─── Page extract ───

My colleague Chris Doten asked me to suggest panelists for this congressional briefing on the role of new media in authoritarian states. Here are the highlights from Daniel Calingaert’s opening remarks on behalf of Freedom House along with my critiques:
- New media has created significant opportunities for advancing freedom in countries ruled by authoritarian regimes. It has expanded the space for free expression and facilitated civic activism. But authoritarian regimes have pushed back.
- While new media plays an important role in expanding free expression and facilitating citizen engagement, it does not drive political change. New media alone cannot undermine authoritarian regimes. Authoritarian regimes in the former Soviet republics and elsewhere continue to repress their citizens, and this repression extends to digital media.
Me: Absolutely, which is why I keep repeating the following point: we need to cross-fertilize the fields of digital activism and civil resistance. Lessons learned and best practices need to be exchanged. See my post on Digital Resistance: Between Digital Activism and Civil Resistance, which I wrote back in December 2008.

─── Data shown ───

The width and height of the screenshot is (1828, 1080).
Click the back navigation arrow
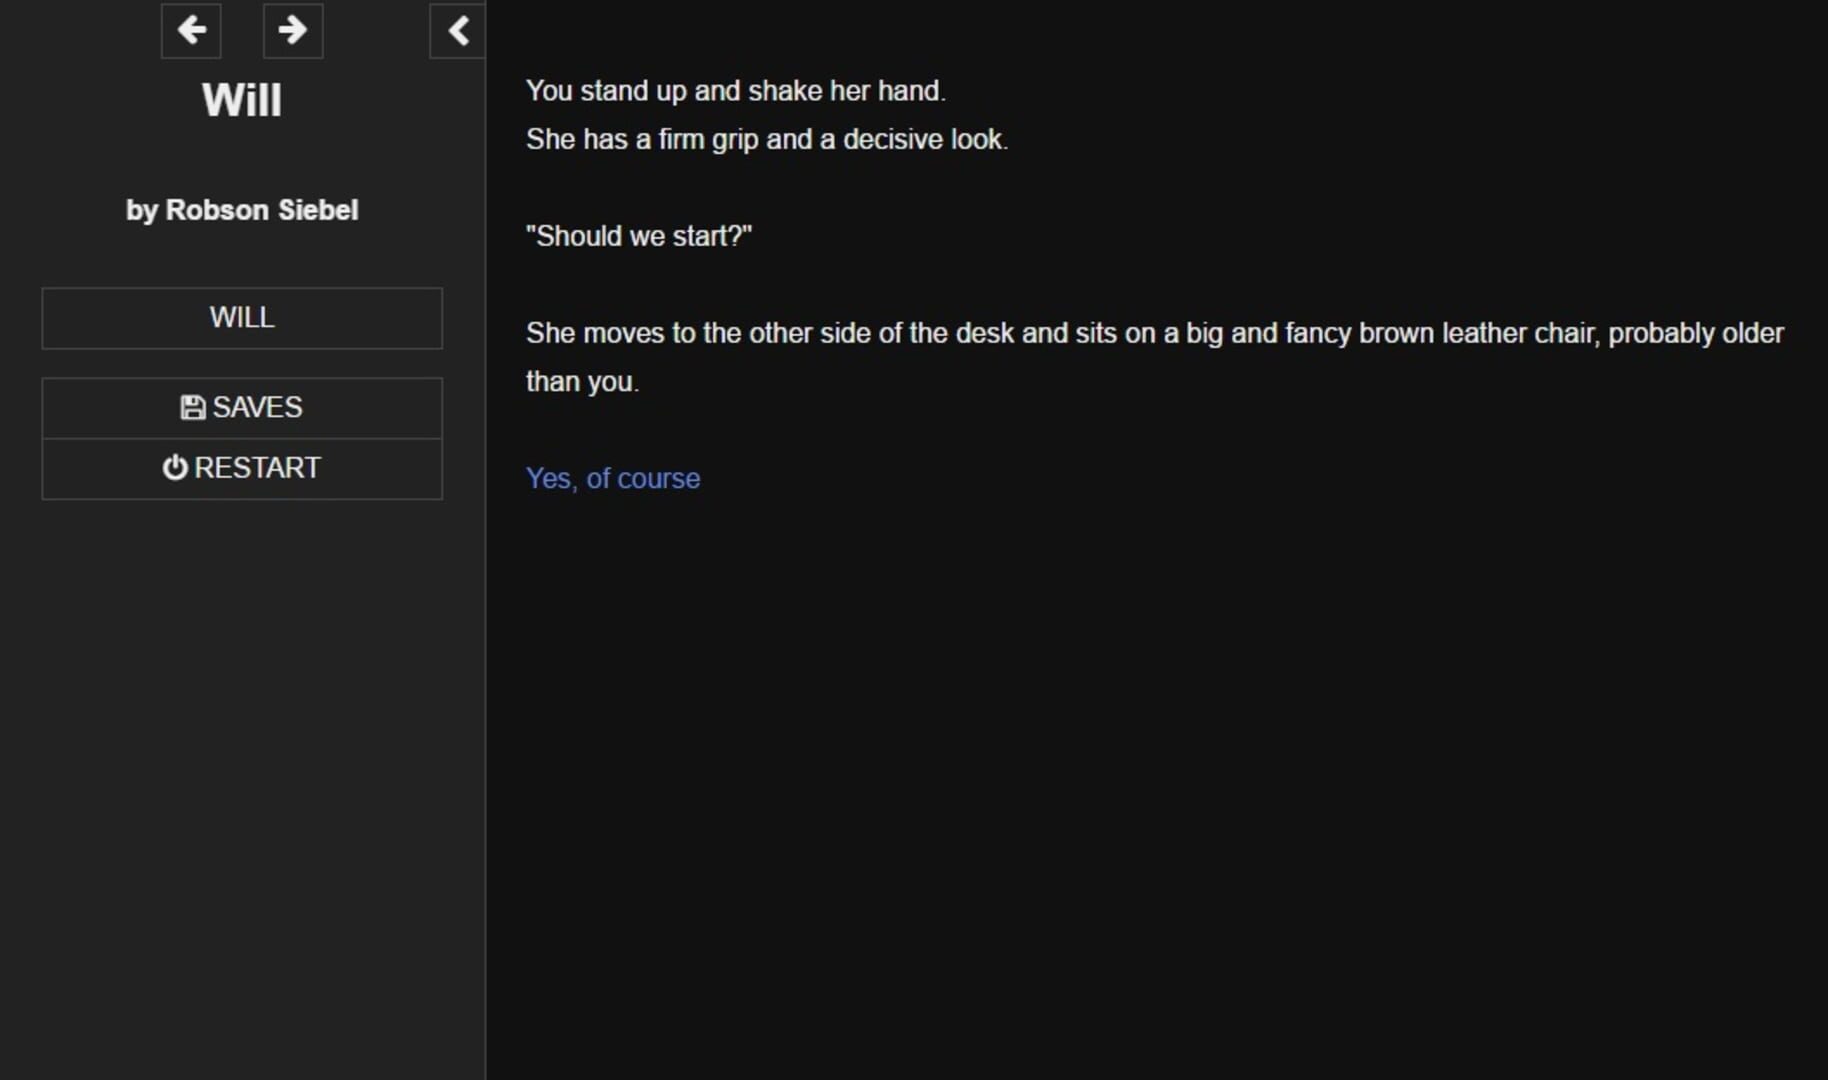click(190, 31)
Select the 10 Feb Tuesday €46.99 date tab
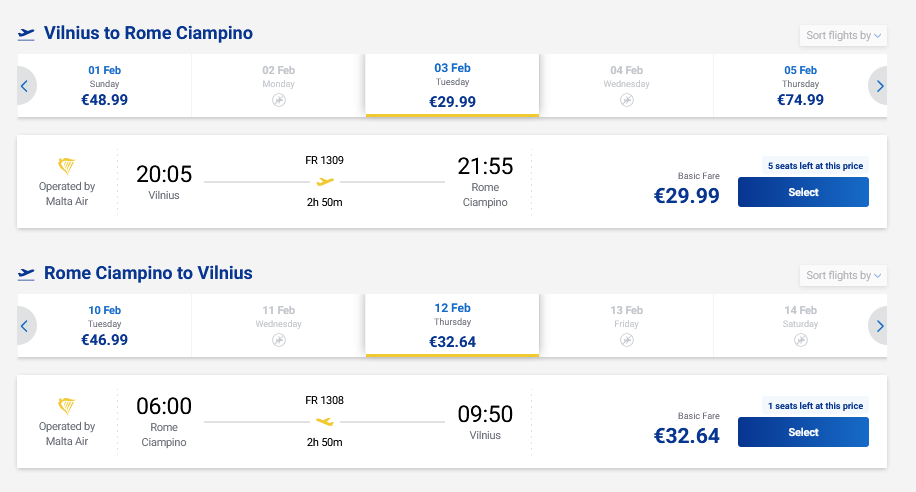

───

> [To do] Update the stretch of the briefing post that opens with the words containing "- While new" and closes with "in December 2008.", putting "proven methods" in place of "best practices". The lines play no part in this.

> [Complete answer]
- While new media plays an important role in expanding free expression and facilitating citizen engagement, it does not drive political change. New media alone cannot undermine authoritarian regimes. Authoritarian regimes in the former Soviet republics and elsewhere continue to repress their citizens, and this repression extends to digital media.
Me: Absolutely, which is why I keep repeating the following point: we need to cross-fertilize the fields of digital activism and civil resistance. Lessons learned and proven methods need to be exchanged. See my post on Digital Resistance: Between Digital Activism and Civil Resistance, which I wrote back in December 2008.